Enfin, concernant le domaine spécifiquement politique, les choses étaient clairement démarquées : le PS était complètement désavoué (en ce sens le mot d’ordre « Tout le monde déteste le PS » était bien reçu mais n’a pas fait vraiment avancer les choses), et c’était le silence pudique autour des autres forces réformistes – alors même que les partisans de Mélenchon ou la JC étaient relativement présents et visibles.
Nous avons su dégager les quelques axes positifs et de démarcation sur lesquels nous pouvions nous appuyer, reste à déterminer comment nous allons pouvoir construire sur cette base dans la phase suivante, celle des élections à venir.
2.7) Enfin, reste la question du degré de mobilisation constaté dans le mouvement (voir la première partie). C’est une donnée dont nous devons discuter : s’agit-il d’une préfiguration de la période à venir, avec une sorte de guérilla sociale qui passe d’un secteur à l’autre, d’une période à l’autre, sans réussir à se généraliser, menée par un noyau militant toujours en colère, qui s’est à la fois endurci mais réduit dans son implantation (voir la semi réussite – ou semi échec – du rassemblement à Amiens pour le procès Goodyear), avec une sympathie réelle, mais passive de l’opinion ? Nous n’avons pas réussi à empêcher la loi de passer (fin de la séquence CPE), la répression est dure, et l’avenir est sombre avec de nouvelles lois et mesures en perspective… Est-ce cela sur lequel nous devons nous caler ?

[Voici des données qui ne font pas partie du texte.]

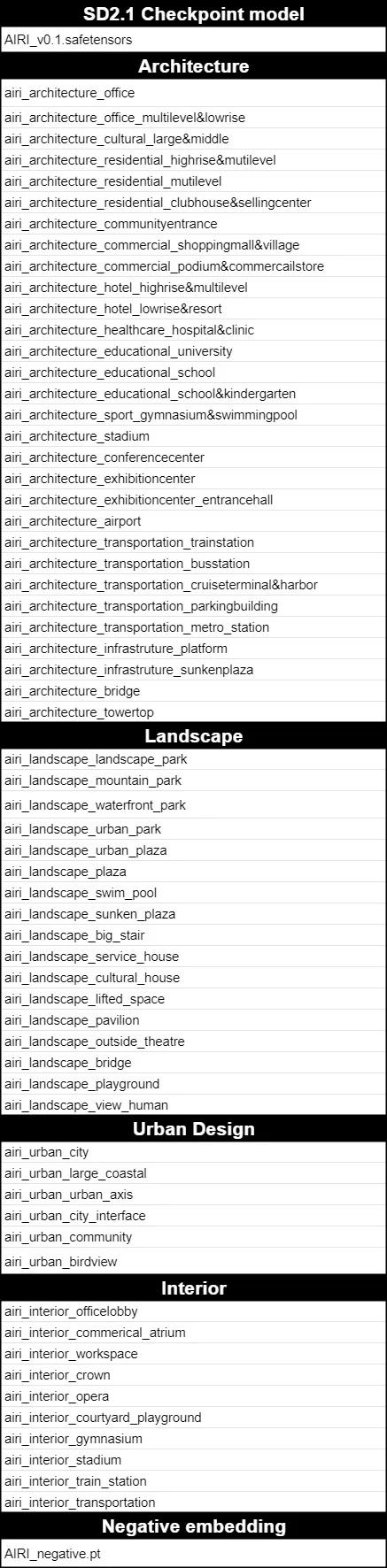This screenshot has height=1568, width=387.
Task: Select airi_architecture_hotel_lowrise&resort item
Action: click(x=193, y=309)
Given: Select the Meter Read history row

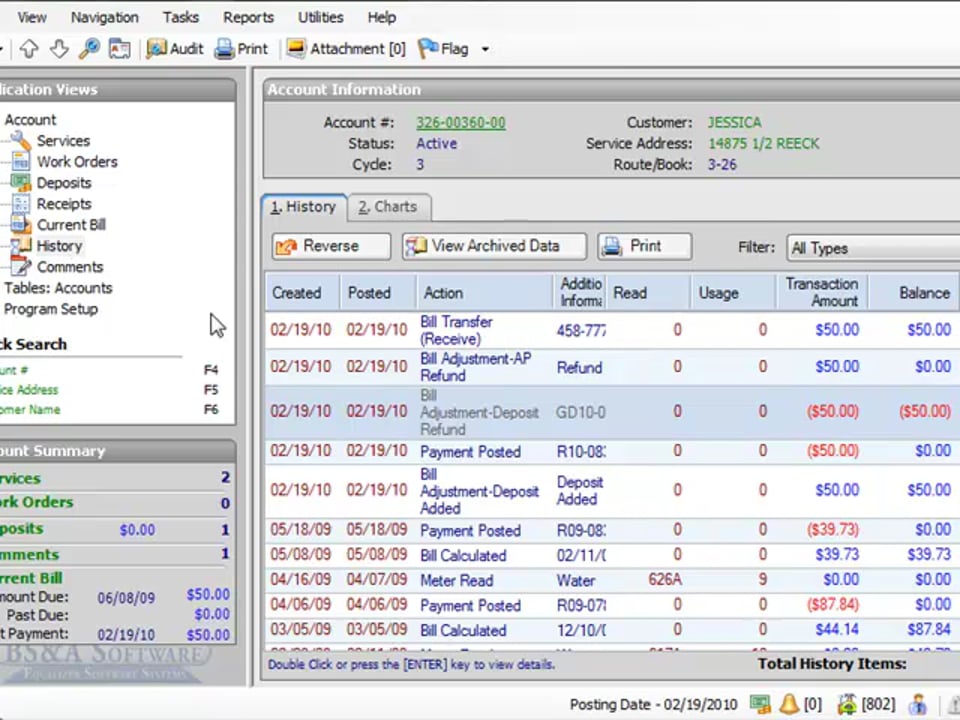Looking at the screenshot, I should tap(456, 580).
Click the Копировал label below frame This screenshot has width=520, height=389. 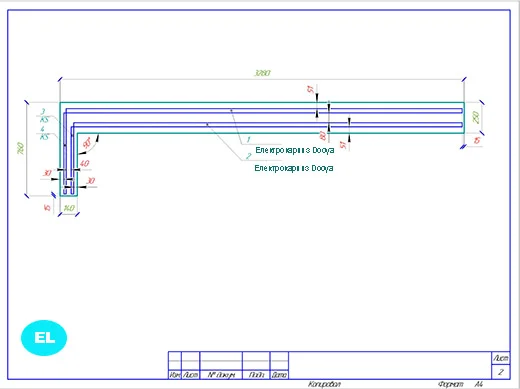324,384
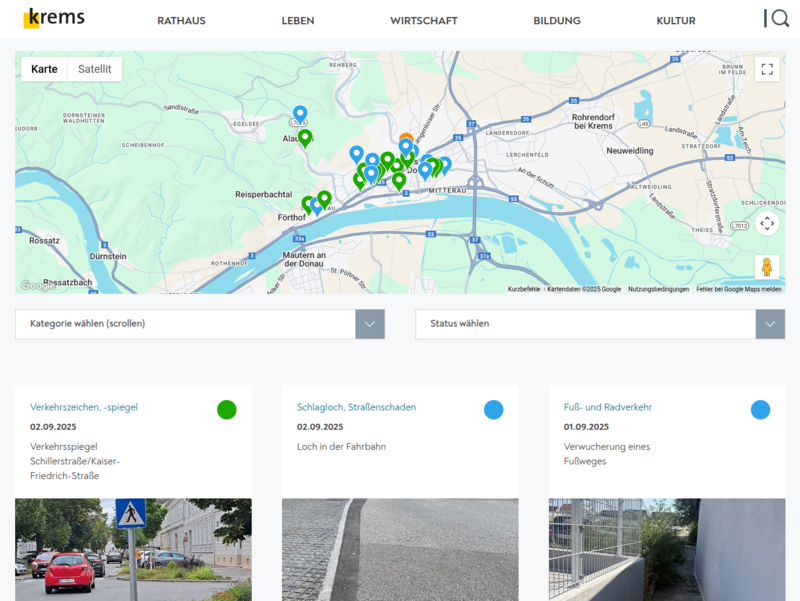Open the search magnifier icon
Viewport: 800px width, 601px height.
click(779, 18)
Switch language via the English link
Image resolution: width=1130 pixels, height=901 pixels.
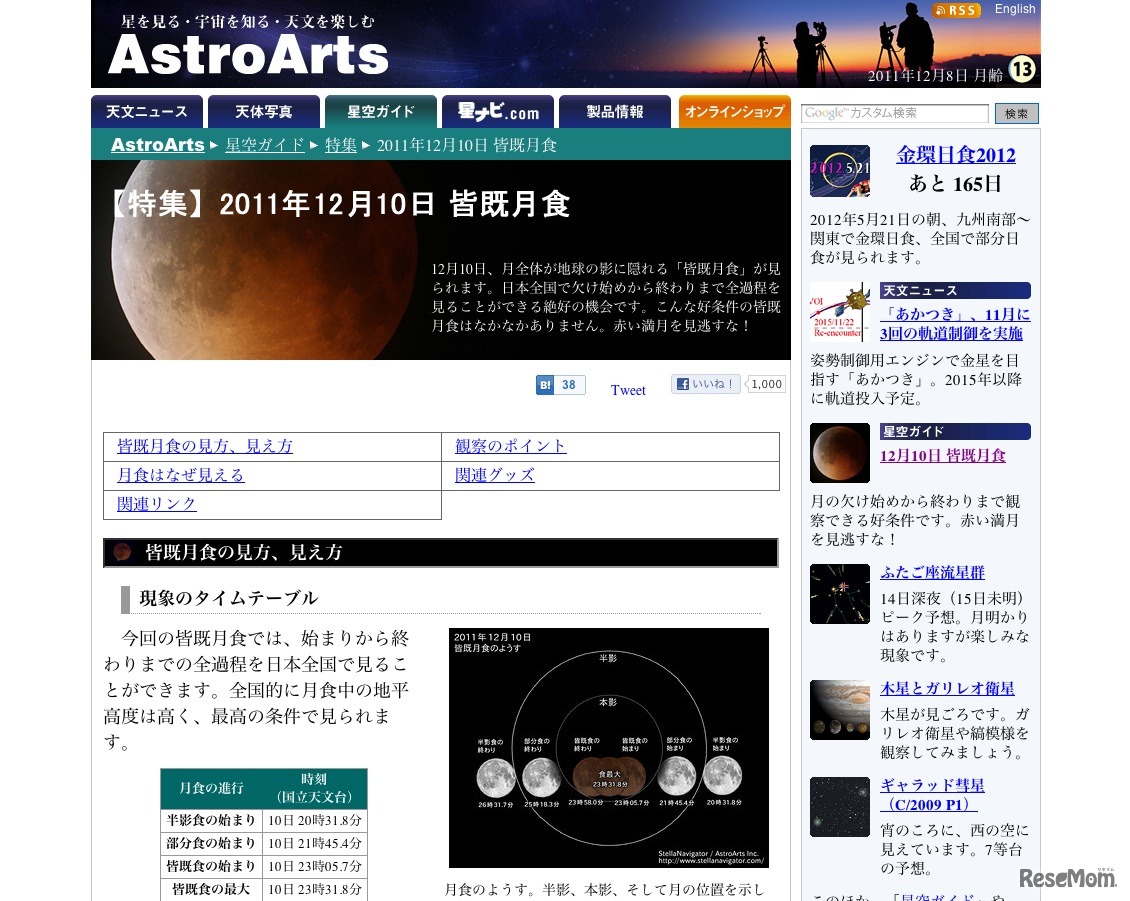click(x=1015, y=9)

Cela a des incidences bien sûr sur le mouvement social lui-même, mais pour ce qui nous concerne également pour ce qui est de « l’intervention politique dans le mouvement social ». Cela interpelle notre activité, au risque d’être baladés d’une échéance à l’autre sans être capables de construire. Apparition et propagande, écoles et formation, réunions de proximité et réunions publiques, constitution de réseaux de solidarité, c’est à cela qu’il faut s’atteler pour définir nos priorités.

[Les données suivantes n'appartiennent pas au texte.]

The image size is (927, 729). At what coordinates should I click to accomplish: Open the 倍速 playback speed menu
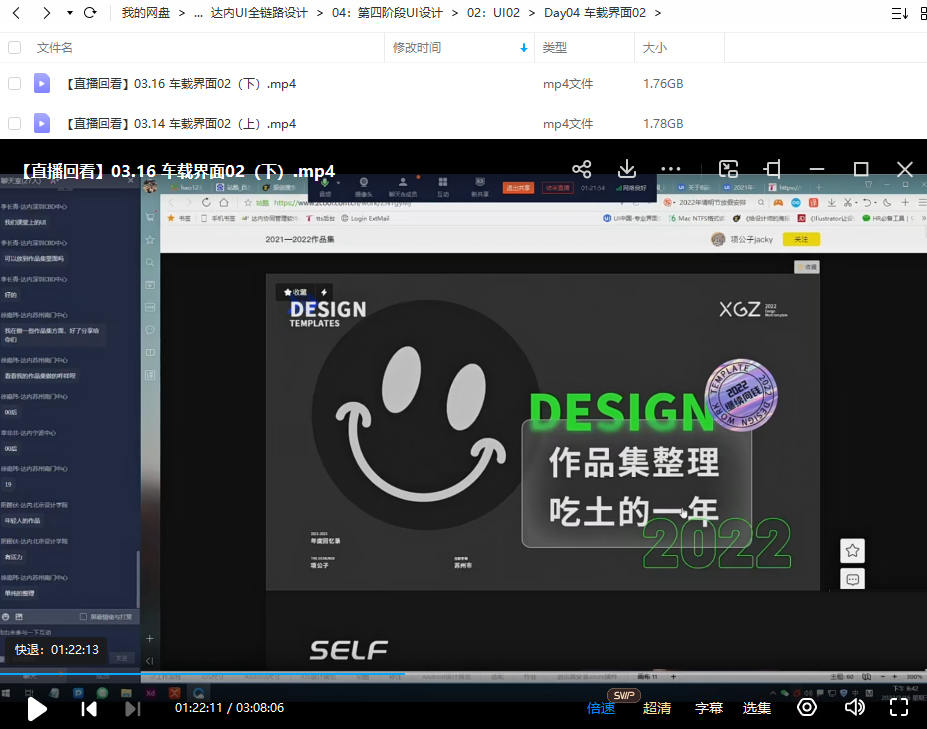coord(601,708)
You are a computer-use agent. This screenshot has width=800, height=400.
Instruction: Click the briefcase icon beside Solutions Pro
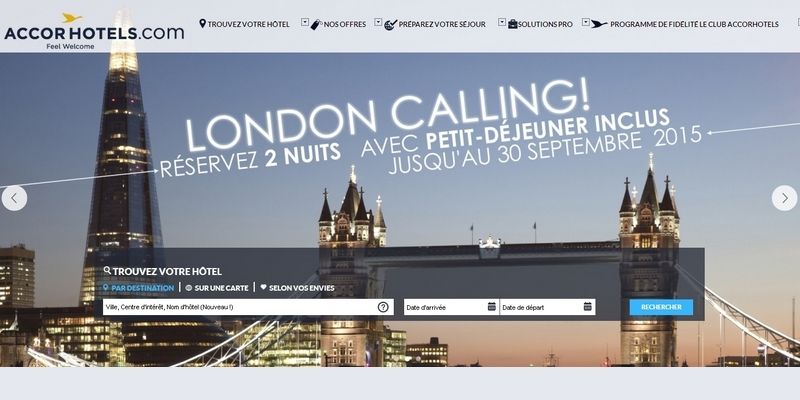click(512, 24)
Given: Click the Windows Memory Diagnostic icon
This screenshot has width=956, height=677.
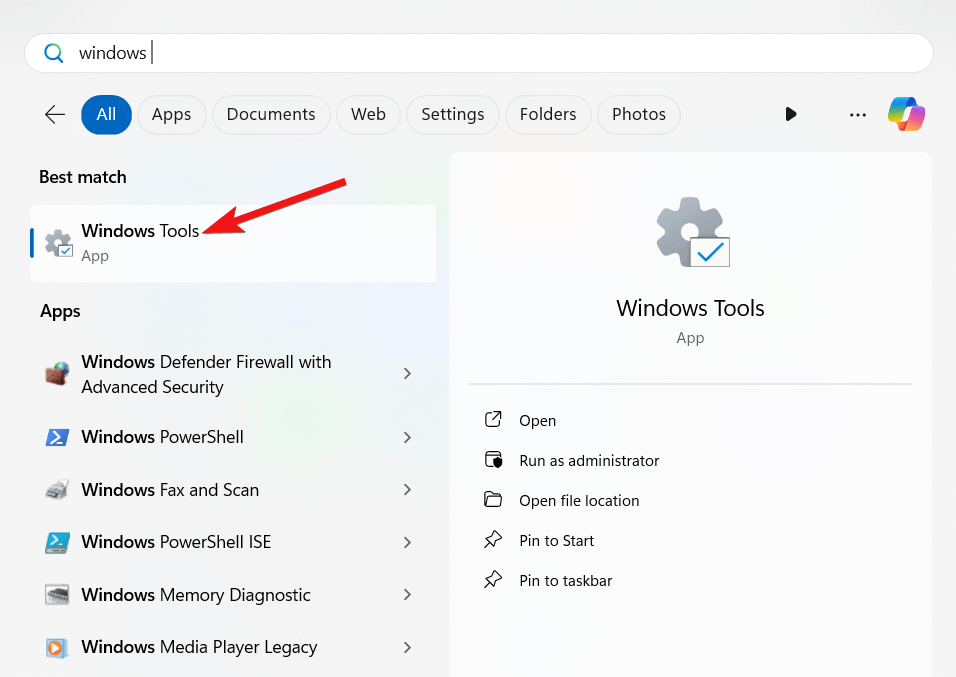Looking at the screenshot, I should pyautogui.click(x=57, y=595).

3) En forme de conclusion pour l’avenir
Sans reprendre ce qui a été dit plus haut, les quelques points en forme de résumé
La période à venir va voir une aggravation de la situation, la poursuite et le durcissement des lois anti-ouvrières. Ce constat est largement partagé dans les masses, au-delà même des masses combatives.
La répression va s’accentuer en parallèle avec cette aggravation.

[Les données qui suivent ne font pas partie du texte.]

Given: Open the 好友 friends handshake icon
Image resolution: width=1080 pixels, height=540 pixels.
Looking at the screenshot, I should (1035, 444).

Parmi les questions qui nous sont posées : comment polariser des guérillas éclatées et quelle convergence construire sur cette base avec quel contenu ? Comment cristalliser les mots d’ordre les plus avancés du mouvement en projet de classe vraiment anti-capitaliste ? Comment répondre à l’aspiration au débat portée par Nuits Debouts ?
Il faut que l’organisation réfléchisse aux secteurs prioritaires où intervenir : syndicalistes ? jeunesse ? antifas ? écologistes etc. Quelles incidences les secteurs d’implantation où être présents dans les entreprises ? Qu’avons-nous appris du mouvement contre la loi travail pour la suite de notre intervention ?
Et enfin, il est clair que la période des élections 2017 ainsi que les mesures qui vont tomber dans la foulée vont être en continuité avec la loi El Khomri. Il convient donc de savoir faire le lien pour construire, sur la base d’un bilan approfondi, pour se situer dans les conflits à venir.
C’est dans le bilan politique approfondi de ces mouvements – dont celui contre la loi travail – que nous saurons rallier la fraction la plus avancée des jeunes et travailleurs actifs pour construire l’organisation communiste dont nous avons besoin.